LPRs greatly increase officers' ability to spot stolen vehicles. The technology's ability to automatically scan nearby license plates and check the system isn't possible for humans to do while still performing other job duties, especially not at the speed computers can do the task. Chicago's program expansion will ensure every police district has at least six LPR-enabled vehicles in its fleet.
Despite the benefits of the tool, citizen privacy and civil rights advocates, such as the American Civil Liberties Union (ACLU), criticize LPR technology for collecting too much sensitive information and storing it in databases. They also say the technology gathers information about innocent citizens that has nothing to do with any crimes, and it is "becoming a tool for mass routine location tracking and surveillance." The ACLU and others would like stricter legislation and law enforcement agency policies governing LPR privacy principles. It's a similar argument that advocacy groups have made against cities using facial recognition technology.

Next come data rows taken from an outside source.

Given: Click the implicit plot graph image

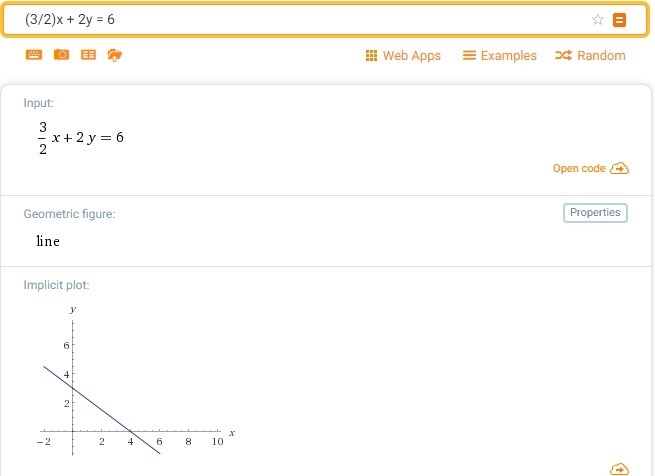Looking at the screenshot, I should pos(136,380).
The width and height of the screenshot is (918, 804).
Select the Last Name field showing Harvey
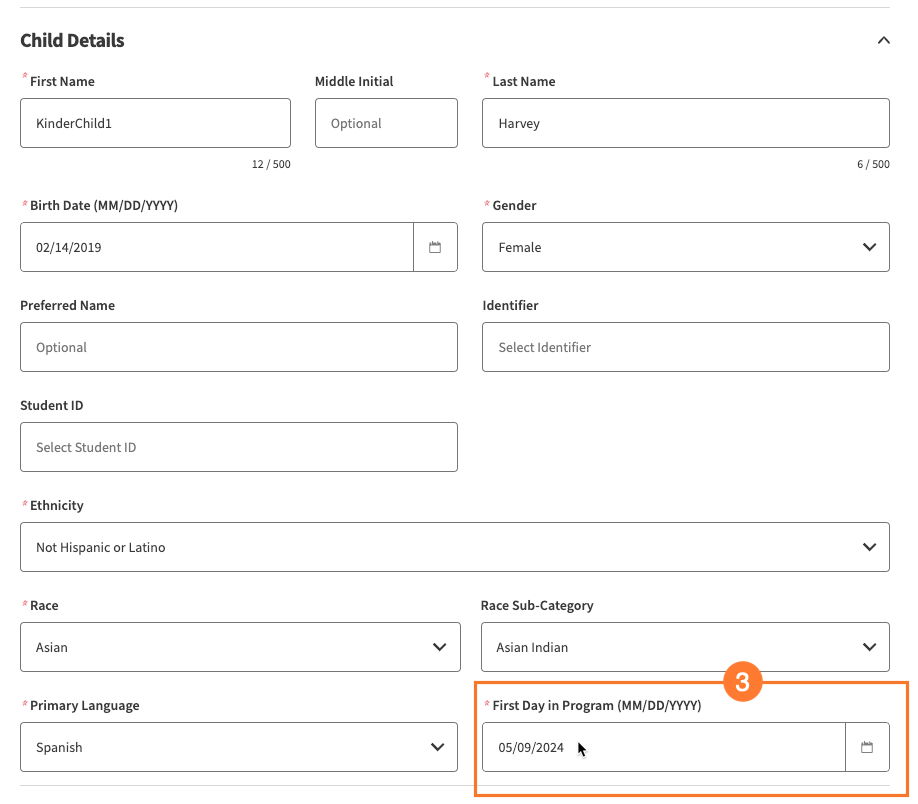(x=685, y=123)
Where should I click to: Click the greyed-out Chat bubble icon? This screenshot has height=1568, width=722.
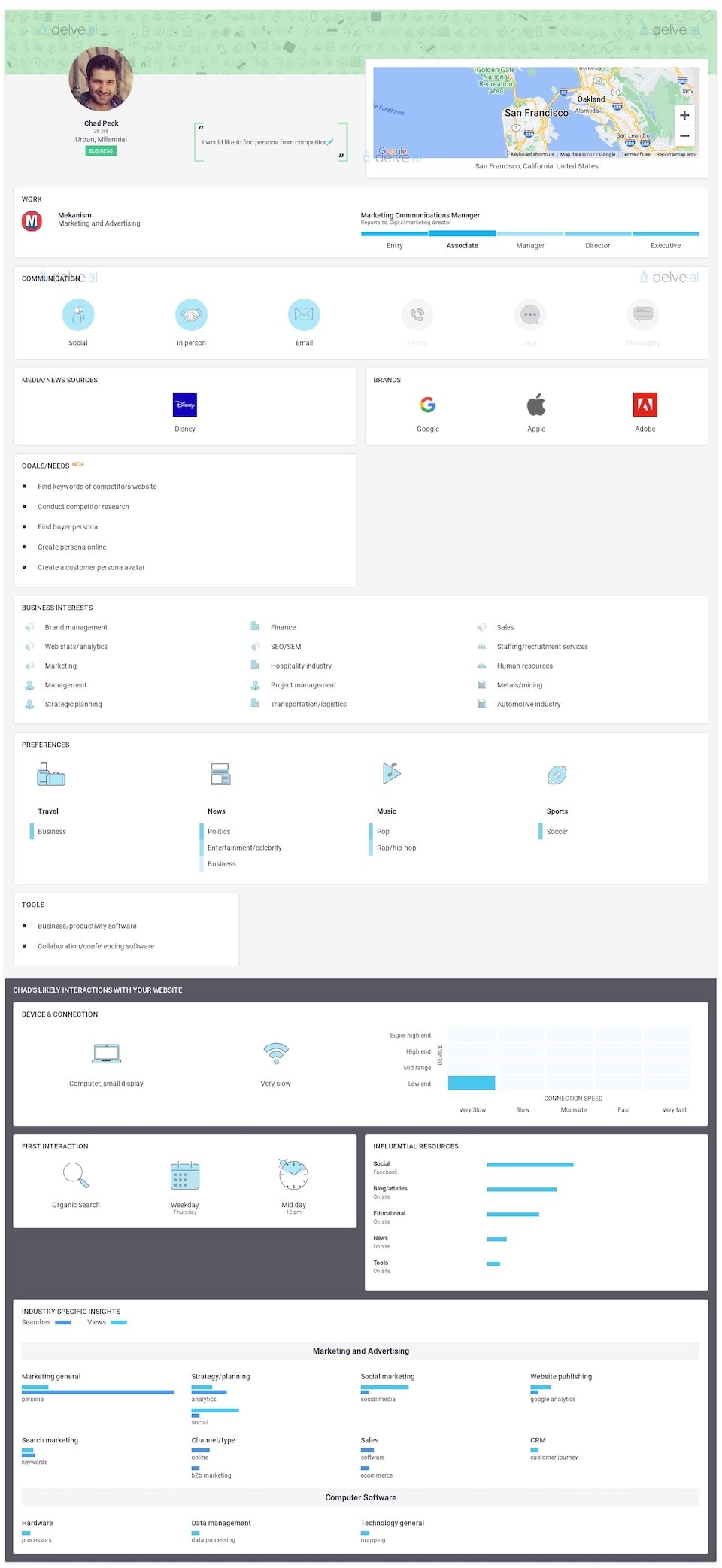[529, 314]
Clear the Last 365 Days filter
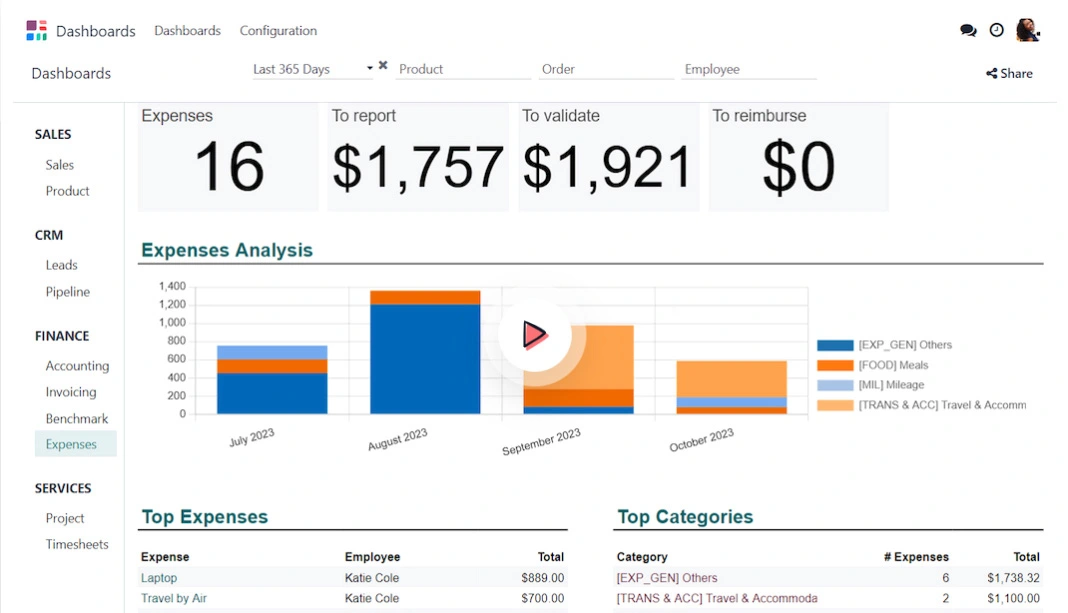 383,66
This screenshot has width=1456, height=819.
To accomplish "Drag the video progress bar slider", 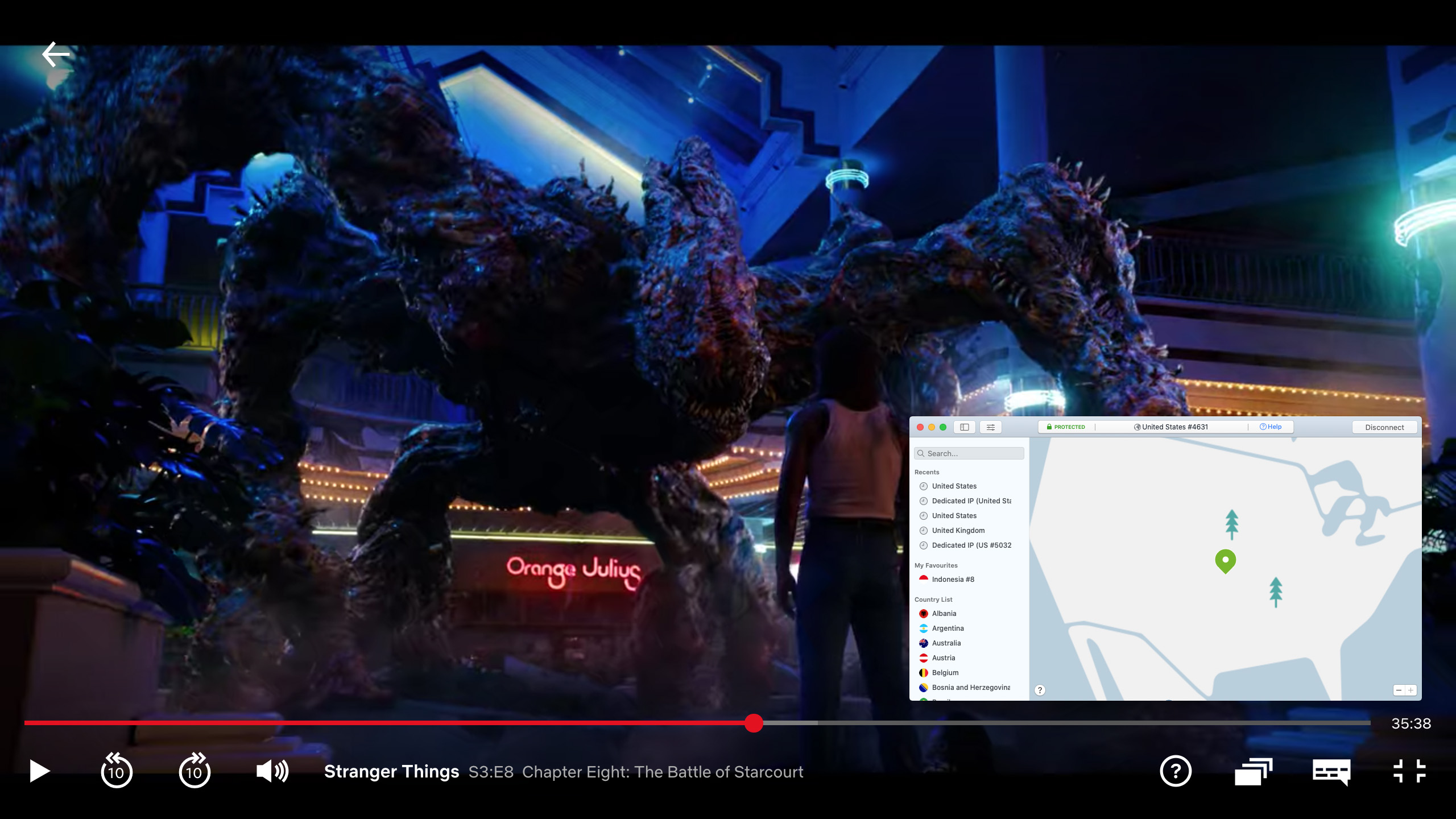I will pos(754,722).
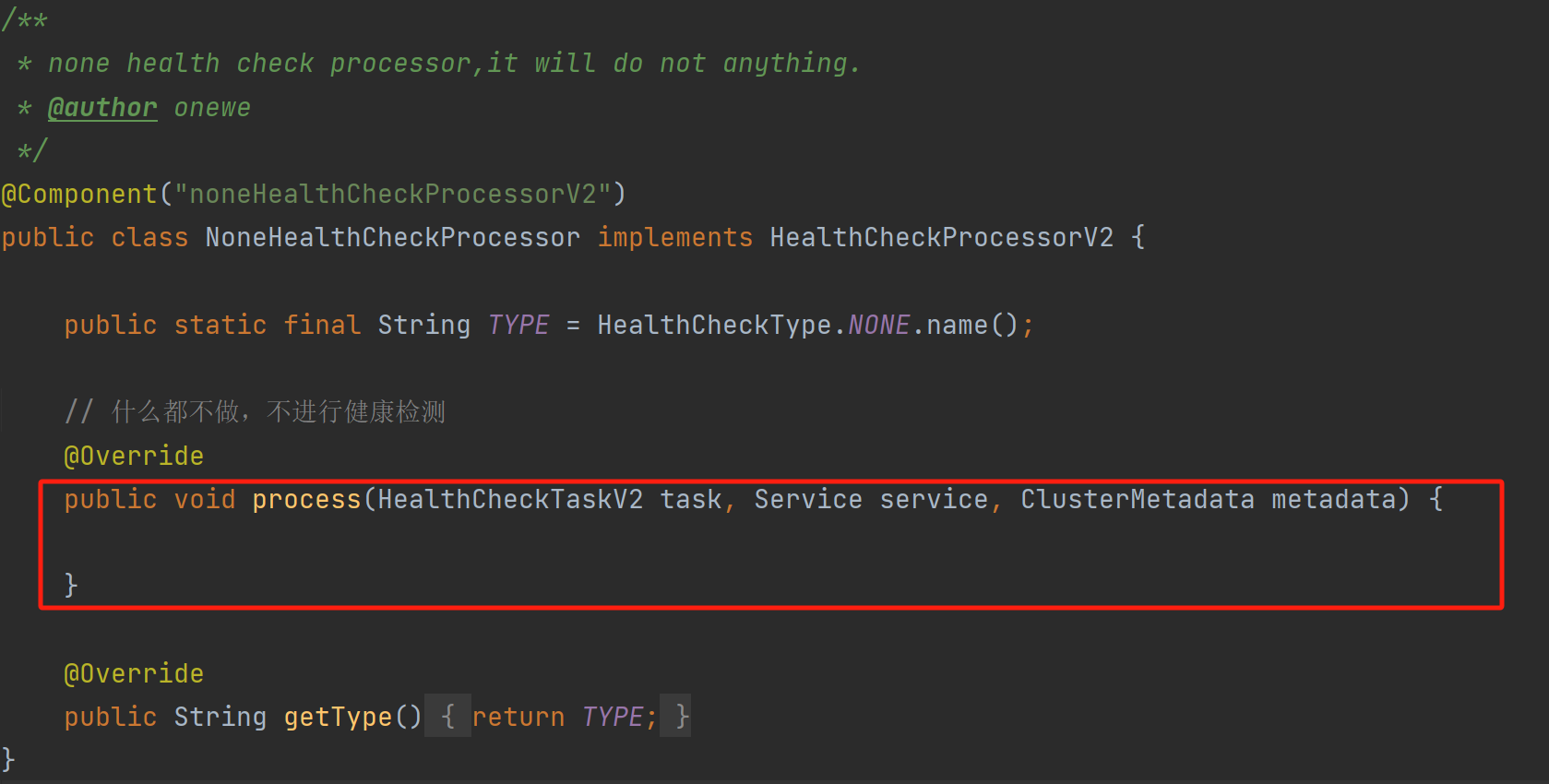Click the "noneHealthCheckProcessorV2" string literal
Screen dimensions: 1549x784
393,194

A joint statement from the city and CPD says that the technology is "at the heart of effective modern policing and a core component of the City’s public safety strategy."
The city has made significant investments in police technology over the past few years. It has equipped all 7,000 patrol officers with body cameras and has ShotSpotter, technology that detects gunfire through sensors placed throughout a community and alerts police to the location where a shot is fired. Last year CPD announced it had expanded its smart policing strategies, including predictive technologies, to more districts.